(Problem to solve): Copy each line that includes the string "Given" from the material into your answer.

* * * *

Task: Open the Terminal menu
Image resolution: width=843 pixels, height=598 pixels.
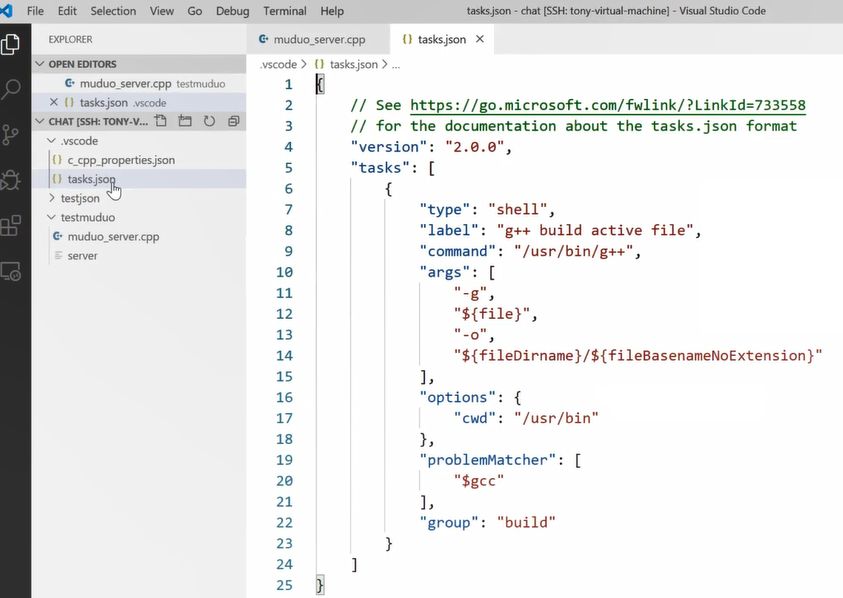Action: 284,11
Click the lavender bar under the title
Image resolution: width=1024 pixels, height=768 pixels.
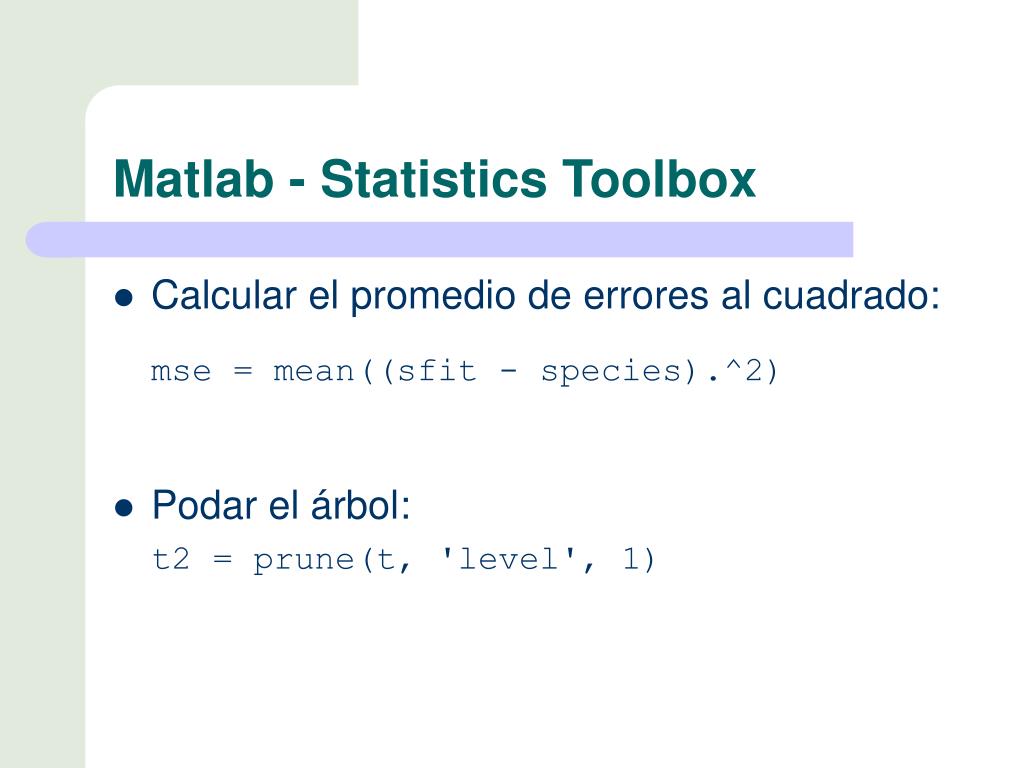tap(439, 239)
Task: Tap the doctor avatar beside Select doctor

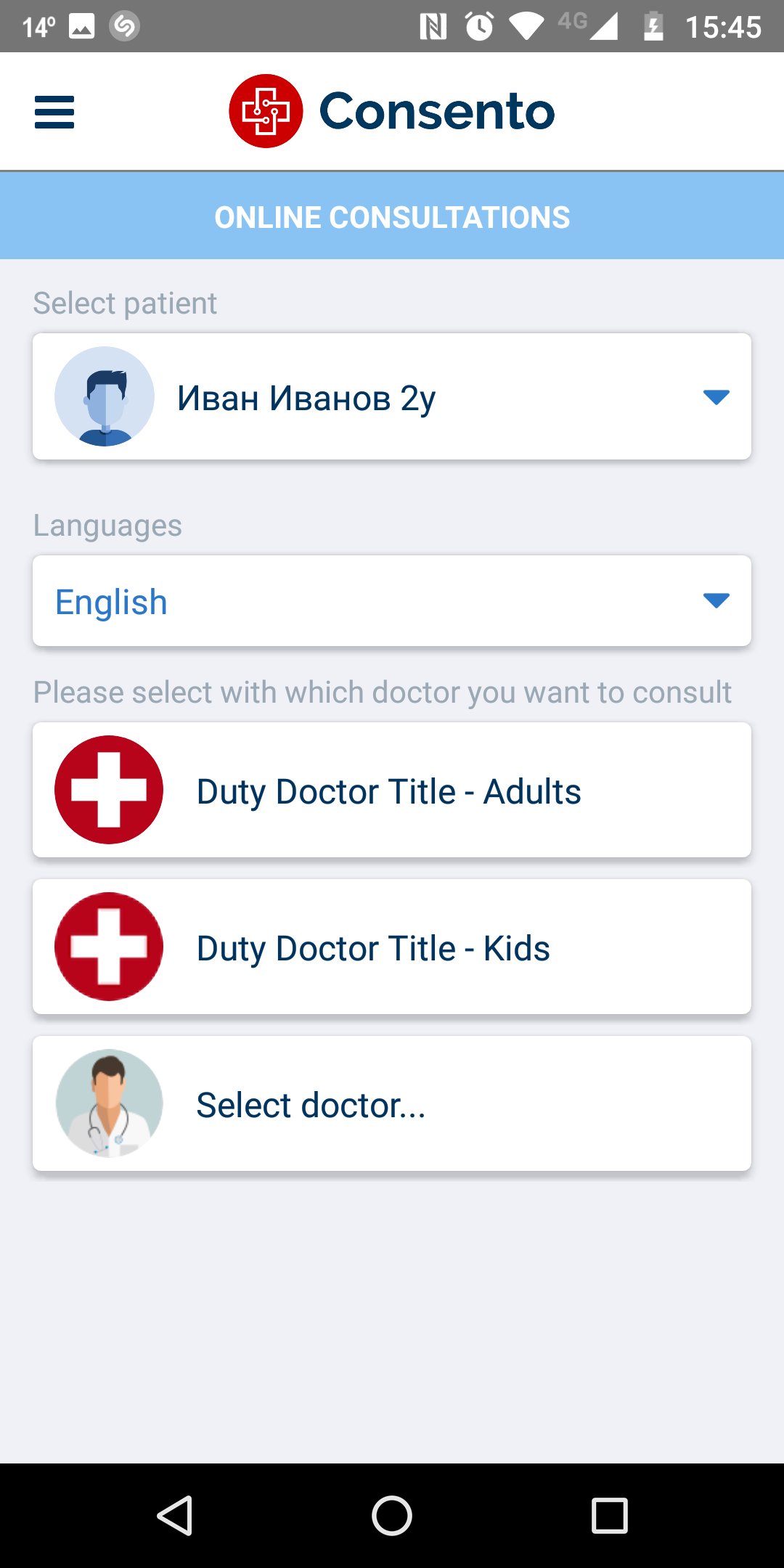Action: point(109,1103)
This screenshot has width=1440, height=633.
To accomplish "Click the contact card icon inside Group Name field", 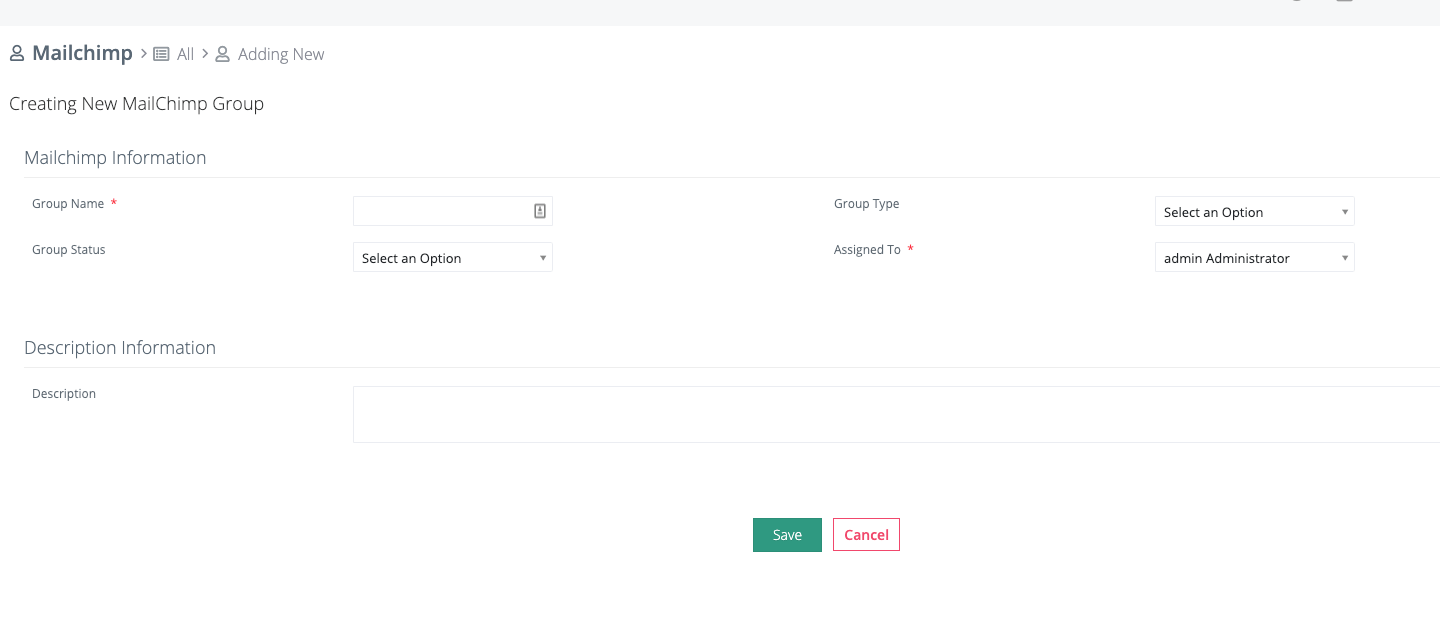I will tap(539, 210).
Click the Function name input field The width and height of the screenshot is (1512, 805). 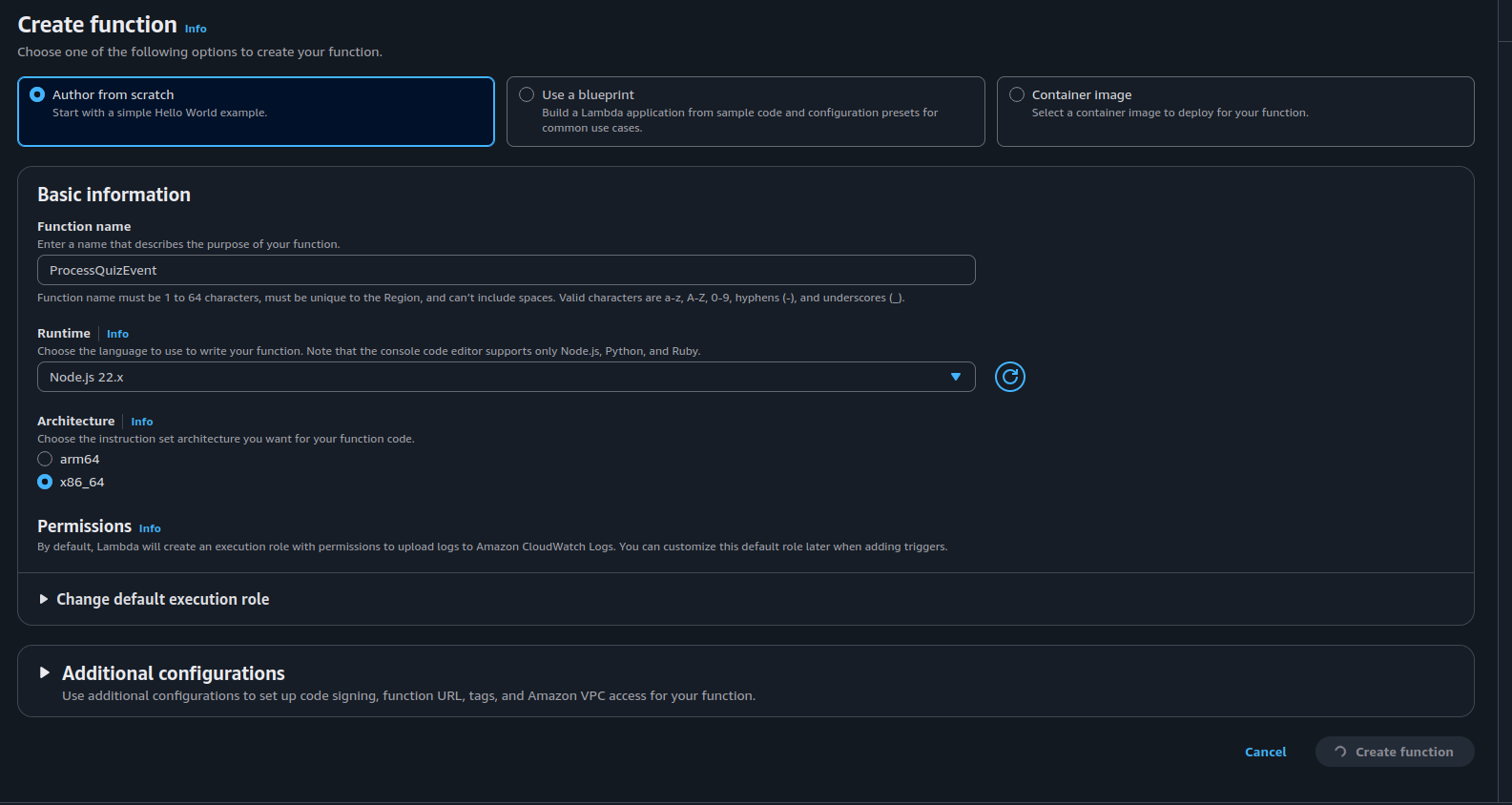point(506,270)
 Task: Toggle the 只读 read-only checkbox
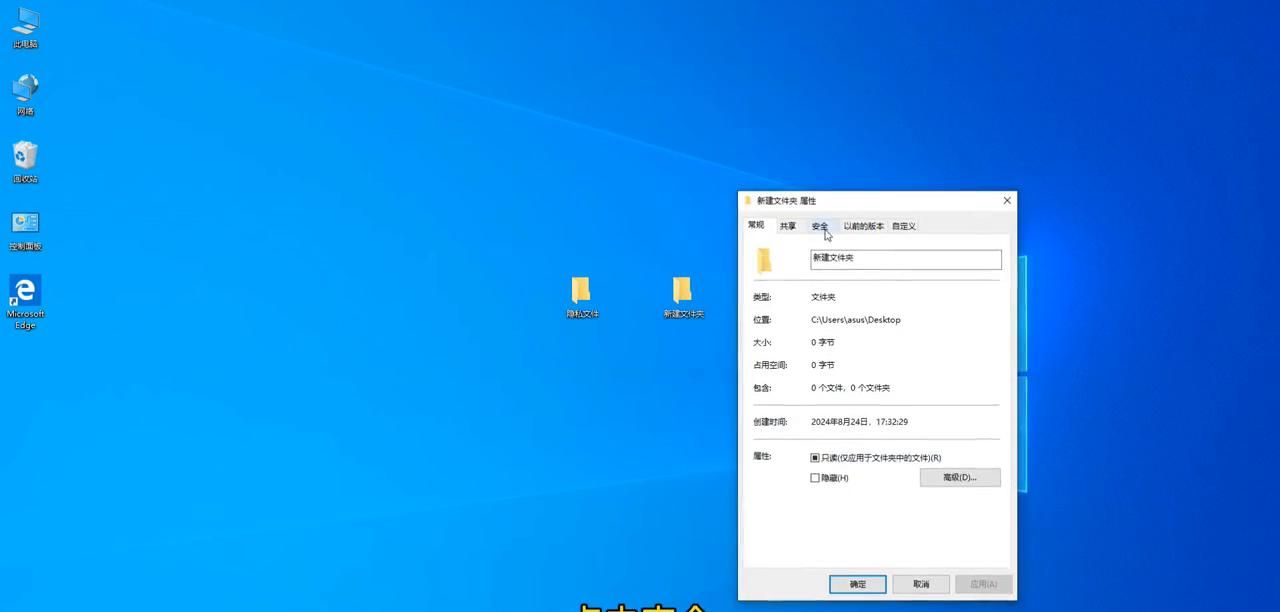815,457
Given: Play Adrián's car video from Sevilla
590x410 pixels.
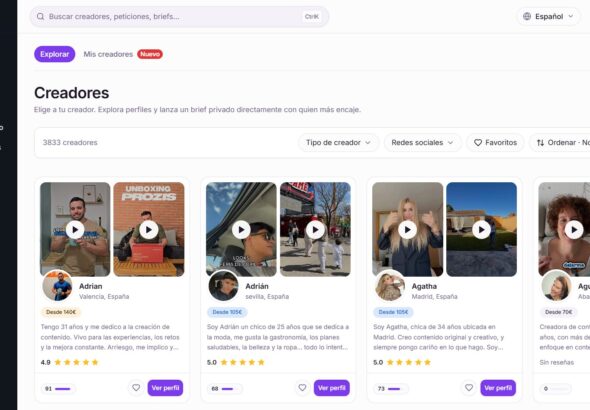Looking at the screenshot, I should (241, 229).
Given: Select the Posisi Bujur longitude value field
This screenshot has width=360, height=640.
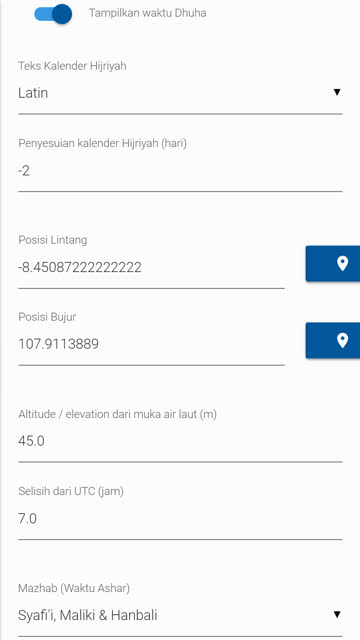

* * * *

(Response to the task):
Given: Play Adrián's car video from Sevilla
Given: Select the Posisi Bujur longitude value field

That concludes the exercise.